Validation of quantitative transport mapping (QTM) with an ex vivo perfused liver model.

Overview

PURPOSE: To evaluate the accuracy of a deep learning-based quantitative transport mapping method (QTMnet) for measuring total tissue perfusion. METHODS: QTMnet obtains tissue perfusion parametric maps from dynamic contrast-enhanced MRI images by training on simulated data. This data uses synthetic arterial and venous vasculature geometries with flow based on constrained constructive optimization.
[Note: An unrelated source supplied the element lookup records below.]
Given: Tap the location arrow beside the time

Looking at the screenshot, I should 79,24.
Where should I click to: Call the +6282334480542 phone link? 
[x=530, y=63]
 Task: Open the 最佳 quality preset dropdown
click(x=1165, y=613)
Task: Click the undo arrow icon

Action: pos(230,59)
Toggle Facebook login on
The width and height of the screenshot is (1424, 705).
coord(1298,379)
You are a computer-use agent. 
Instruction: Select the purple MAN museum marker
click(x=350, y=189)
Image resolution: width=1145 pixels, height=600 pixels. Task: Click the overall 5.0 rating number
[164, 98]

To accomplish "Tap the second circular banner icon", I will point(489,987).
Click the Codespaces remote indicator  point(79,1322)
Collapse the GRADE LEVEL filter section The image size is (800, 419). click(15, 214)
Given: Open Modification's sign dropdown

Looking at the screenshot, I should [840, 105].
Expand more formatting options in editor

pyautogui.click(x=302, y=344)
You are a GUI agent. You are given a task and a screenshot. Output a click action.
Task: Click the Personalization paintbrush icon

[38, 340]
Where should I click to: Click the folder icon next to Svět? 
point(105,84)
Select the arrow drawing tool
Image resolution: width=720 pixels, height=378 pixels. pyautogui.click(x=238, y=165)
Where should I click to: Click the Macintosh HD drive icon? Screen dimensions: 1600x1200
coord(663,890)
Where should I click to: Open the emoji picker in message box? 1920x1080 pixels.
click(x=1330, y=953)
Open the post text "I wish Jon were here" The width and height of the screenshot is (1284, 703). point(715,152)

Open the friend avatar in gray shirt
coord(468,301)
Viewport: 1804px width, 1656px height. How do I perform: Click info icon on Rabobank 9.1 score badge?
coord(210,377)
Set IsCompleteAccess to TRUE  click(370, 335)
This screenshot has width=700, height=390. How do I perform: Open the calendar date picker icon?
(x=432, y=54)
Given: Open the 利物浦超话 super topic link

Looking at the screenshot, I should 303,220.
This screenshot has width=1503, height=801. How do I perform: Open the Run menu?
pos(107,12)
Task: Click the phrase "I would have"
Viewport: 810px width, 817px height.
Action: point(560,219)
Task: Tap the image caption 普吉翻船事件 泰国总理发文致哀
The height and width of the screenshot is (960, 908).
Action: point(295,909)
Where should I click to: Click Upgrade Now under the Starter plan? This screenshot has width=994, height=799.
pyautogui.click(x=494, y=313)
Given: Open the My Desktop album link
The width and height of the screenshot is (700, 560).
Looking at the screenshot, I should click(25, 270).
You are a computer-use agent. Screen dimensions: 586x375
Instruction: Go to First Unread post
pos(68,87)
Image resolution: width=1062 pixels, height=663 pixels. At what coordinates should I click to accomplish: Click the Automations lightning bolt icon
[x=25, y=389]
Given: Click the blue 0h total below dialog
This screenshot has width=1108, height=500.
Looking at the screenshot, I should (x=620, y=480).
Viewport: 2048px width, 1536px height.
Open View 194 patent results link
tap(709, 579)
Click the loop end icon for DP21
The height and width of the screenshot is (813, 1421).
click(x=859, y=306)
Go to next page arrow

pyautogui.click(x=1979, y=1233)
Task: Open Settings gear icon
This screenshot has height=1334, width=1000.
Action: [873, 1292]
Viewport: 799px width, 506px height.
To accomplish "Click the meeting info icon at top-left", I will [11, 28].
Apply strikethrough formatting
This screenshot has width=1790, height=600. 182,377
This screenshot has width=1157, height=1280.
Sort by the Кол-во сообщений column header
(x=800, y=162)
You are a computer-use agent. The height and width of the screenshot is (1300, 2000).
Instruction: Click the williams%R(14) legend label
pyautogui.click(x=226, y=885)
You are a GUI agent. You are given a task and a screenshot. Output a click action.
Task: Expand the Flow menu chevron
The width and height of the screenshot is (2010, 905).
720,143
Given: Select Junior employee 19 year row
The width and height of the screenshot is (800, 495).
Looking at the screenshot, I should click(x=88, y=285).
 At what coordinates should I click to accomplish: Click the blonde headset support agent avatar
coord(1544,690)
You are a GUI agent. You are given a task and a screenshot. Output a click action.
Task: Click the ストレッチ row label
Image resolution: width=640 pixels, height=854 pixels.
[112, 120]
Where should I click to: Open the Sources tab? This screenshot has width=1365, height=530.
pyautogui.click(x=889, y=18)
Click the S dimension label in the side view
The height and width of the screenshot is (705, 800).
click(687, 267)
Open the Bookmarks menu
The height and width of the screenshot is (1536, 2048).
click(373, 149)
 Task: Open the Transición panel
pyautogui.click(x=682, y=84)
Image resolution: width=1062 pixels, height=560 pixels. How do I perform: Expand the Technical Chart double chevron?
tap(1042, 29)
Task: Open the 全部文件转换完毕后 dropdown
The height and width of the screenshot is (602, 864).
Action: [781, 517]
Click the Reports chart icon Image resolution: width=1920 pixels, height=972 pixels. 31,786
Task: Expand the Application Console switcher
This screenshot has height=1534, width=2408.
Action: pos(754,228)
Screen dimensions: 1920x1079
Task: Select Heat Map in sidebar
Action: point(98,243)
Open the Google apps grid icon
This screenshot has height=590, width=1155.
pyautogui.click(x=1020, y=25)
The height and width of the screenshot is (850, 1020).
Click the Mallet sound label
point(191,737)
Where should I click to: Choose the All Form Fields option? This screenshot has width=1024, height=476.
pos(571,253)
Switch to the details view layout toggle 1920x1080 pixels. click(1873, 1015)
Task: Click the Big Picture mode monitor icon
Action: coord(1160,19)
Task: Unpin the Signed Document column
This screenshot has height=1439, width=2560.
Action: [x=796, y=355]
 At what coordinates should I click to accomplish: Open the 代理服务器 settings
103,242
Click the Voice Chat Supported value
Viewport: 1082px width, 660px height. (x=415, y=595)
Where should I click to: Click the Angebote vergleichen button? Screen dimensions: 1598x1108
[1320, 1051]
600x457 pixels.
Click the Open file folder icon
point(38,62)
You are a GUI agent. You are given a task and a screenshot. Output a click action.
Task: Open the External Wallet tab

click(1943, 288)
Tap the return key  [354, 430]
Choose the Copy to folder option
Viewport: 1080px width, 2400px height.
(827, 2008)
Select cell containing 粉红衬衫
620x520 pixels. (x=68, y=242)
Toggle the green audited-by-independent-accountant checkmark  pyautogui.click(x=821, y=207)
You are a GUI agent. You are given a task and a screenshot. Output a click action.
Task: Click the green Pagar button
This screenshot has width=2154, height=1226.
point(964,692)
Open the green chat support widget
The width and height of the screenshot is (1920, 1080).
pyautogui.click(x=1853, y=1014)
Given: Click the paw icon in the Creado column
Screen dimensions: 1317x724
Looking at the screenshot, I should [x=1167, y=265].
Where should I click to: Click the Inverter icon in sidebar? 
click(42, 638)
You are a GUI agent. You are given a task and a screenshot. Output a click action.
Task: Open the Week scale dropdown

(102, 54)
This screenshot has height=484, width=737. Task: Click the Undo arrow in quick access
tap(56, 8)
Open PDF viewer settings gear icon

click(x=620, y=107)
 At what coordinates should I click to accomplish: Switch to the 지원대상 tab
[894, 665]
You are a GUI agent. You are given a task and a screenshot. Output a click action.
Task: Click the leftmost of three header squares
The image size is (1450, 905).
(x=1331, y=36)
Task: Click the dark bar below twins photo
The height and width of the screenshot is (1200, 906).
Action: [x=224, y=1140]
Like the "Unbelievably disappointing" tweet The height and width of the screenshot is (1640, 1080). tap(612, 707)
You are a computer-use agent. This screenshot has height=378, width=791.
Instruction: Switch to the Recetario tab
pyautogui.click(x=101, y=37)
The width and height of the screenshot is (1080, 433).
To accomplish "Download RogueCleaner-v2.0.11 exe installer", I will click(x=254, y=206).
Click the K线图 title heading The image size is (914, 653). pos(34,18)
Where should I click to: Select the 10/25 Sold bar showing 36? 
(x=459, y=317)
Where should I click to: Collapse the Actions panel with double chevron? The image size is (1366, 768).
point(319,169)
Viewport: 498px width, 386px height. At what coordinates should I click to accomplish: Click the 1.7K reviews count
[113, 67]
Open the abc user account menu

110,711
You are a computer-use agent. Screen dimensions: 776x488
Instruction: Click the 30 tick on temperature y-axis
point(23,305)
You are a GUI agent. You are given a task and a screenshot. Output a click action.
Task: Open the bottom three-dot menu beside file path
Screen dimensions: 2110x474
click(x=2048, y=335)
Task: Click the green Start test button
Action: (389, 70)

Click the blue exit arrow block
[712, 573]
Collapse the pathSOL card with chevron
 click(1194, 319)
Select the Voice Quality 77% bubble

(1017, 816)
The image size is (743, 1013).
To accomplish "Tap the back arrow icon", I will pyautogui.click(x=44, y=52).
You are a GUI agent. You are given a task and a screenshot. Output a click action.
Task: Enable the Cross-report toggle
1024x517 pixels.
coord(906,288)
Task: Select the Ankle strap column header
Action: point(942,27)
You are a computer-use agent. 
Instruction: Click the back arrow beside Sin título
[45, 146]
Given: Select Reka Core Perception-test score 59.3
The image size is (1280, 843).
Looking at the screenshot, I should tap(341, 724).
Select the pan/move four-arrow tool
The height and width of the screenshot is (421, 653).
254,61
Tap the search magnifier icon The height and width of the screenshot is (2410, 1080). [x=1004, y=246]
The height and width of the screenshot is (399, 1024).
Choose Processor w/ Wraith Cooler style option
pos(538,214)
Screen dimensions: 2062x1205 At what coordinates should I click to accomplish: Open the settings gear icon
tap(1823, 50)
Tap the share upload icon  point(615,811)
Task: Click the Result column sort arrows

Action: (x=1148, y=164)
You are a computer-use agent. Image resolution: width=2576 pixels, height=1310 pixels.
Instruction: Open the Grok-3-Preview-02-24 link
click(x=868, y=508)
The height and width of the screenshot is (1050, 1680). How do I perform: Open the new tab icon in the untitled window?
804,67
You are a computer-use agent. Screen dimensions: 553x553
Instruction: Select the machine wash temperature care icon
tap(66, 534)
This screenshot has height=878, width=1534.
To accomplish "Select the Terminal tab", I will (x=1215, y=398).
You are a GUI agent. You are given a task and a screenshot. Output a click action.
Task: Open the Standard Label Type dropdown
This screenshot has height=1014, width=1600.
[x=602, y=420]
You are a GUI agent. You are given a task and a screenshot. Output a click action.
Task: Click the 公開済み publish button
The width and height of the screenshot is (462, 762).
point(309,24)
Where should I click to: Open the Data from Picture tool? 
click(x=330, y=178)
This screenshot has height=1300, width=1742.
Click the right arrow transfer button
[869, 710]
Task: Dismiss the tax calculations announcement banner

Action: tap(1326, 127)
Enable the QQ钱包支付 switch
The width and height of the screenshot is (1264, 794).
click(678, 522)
Gadolinium contrast agent distribution is governed by the transport-forward problem, allowing us to generate a synthetic concentration spacetime profile for a given flow, blood volume fraction, and boundary condition. Tissue flows determined by QTMnet were compared to those obtained with traditional perfusion quantification (Kety equation with Tofts generalization), which uses a global arterial input function. Their total flow accuracies were validated on explanted porcine livers that were connected to an MR compatible flow pump with specified total flow rate for dynamic contrast-enhanced MRI experiments. RESULTS: The mean total flow error for QTMnet was -0.34% ± 16.21% with range [-24.79%, 23.96%], compared to -35.74% ± 36.30% [-77.28%, 29.87%] for the Kety method. QTMnet provides 72% lower mean absolute error than the Kety method (12.15% vs. 43.21%, a 3.6-fold reduction). CONCLUSION: The fluid mechanics-based QTMnet accurately estimates total tissue flow in liver explants.